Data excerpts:
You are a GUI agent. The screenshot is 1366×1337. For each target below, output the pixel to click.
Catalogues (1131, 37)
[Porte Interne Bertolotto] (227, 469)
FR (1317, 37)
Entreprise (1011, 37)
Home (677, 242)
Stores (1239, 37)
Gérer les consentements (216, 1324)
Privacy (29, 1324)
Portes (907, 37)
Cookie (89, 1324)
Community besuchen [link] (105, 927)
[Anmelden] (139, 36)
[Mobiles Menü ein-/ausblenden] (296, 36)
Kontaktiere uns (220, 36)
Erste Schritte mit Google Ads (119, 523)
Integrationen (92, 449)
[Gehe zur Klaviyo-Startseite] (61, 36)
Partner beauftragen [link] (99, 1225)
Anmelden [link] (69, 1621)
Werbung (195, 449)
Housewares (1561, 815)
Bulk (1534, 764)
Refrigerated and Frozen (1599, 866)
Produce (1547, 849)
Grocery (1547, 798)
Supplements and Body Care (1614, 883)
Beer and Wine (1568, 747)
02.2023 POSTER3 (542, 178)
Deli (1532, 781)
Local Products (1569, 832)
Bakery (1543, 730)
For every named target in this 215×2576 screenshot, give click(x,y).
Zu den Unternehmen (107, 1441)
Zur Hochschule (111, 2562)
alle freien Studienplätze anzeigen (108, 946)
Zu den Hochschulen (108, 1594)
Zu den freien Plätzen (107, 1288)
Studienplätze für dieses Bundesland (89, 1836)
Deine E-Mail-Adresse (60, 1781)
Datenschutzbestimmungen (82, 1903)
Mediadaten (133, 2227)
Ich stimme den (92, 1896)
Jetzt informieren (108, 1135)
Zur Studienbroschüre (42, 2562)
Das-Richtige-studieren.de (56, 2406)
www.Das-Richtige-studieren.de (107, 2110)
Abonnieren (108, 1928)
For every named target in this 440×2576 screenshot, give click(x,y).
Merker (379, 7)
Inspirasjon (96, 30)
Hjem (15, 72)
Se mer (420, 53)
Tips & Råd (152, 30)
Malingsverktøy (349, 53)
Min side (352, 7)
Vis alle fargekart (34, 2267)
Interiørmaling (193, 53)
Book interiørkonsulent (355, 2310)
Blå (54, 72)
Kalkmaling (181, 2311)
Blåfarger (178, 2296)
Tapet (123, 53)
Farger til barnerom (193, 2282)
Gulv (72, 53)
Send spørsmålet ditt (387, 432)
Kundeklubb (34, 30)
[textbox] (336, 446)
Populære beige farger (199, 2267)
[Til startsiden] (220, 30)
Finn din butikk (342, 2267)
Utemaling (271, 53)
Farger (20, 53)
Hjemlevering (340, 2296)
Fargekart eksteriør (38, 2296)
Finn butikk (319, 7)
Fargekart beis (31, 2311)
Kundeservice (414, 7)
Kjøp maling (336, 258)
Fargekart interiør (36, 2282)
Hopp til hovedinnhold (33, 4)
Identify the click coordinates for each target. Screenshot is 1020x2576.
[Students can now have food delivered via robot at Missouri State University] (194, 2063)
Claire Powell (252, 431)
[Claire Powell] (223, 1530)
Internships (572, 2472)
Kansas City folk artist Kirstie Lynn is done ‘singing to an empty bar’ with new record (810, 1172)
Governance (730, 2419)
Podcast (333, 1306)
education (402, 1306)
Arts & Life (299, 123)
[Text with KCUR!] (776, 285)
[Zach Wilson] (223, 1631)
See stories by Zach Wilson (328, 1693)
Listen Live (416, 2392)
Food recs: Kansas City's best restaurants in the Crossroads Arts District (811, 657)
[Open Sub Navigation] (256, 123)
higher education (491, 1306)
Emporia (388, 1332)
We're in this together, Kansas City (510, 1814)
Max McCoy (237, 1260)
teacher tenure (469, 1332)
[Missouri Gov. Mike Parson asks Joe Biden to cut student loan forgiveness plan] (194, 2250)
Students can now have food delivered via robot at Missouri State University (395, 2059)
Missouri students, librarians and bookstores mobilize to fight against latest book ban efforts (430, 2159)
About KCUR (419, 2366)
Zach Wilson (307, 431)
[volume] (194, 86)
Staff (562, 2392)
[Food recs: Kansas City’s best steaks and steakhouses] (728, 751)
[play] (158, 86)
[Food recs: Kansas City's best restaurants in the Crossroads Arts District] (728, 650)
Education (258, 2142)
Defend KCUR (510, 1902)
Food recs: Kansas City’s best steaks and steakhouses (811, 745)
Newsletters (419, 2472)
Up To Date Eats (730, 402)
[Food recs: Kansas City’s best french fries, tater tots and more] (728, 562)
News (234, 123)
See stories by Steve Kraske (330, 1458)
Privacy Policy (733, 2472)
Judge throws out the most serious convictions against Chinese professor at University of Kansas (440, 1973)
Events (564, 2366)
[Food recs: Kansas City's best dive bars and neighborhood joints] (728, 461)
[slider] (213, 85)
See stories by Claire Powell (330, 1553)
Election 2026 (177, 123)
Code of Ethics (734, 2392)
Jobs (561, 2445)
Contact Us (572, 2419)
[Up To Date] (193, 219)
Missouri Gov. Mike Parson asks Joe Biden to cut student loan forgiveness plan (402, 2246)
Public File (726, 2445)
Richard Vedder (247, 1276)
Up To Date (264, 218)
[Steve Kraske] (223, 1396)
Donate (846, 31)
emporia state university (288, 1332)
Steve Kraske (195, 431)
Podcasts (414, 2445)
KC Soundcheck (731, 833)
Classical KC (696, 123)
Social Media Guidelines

#### PROBLEM DESCRIPTION
Print again the lines of the entries above that fall between the line holding "Zach Wilson (307, 431)" and the line holding "Up To Date (264, 218)", inclusive, exactly as they stand.

#### SOLUTION TO THIS TASK
Zach Wilson (307, 431)
[volume] (194, 86)
Staff (562, 2392)
[Food recs: Kansas City’s best steaks and steakhouses] (728, 751)
[play] (158, 86)
[Food recs: Kansas City's best restaurants in the Crossroads Arts District] (728, 650)
Education (258, 2142)
Defend KCUR (510, 1902)
Food recs: Kansas City’s best steaks and steakhouses (811, 745)
Newsletters (419, 2472)
Up To Date Eats (730, 402)
[Food recs: Kansas City’s best french fries, tater tots and more] (728, 562)
News (234, 123)
See stories by Steve Kraske (330, 1458)
Privacy Policy (733, 2472)
Judge throws out the most serious convictions against Chinese professor at University of Kansas (440, 1973)
Events (564, 2366)
[Food recs: Kansas City's best dive bars and neighborhood joints] (728, 461)
[slider] (213, 85)
See stories by Claire Powell (330, 1553)
Election 2026 (177, 123)
Code of Ethics (734, 2392)
Jobs (561, 2445)
Contact Us (572, 2419)
[Up To Date] (193, 219)
Missouri Gov. Mike Parson asks Joe Biden to cut student loan forgiveness plan (402, 2246)
Public File (726, 2445)
Richard Vedder (247, 1276)
Up To Date (264, 218)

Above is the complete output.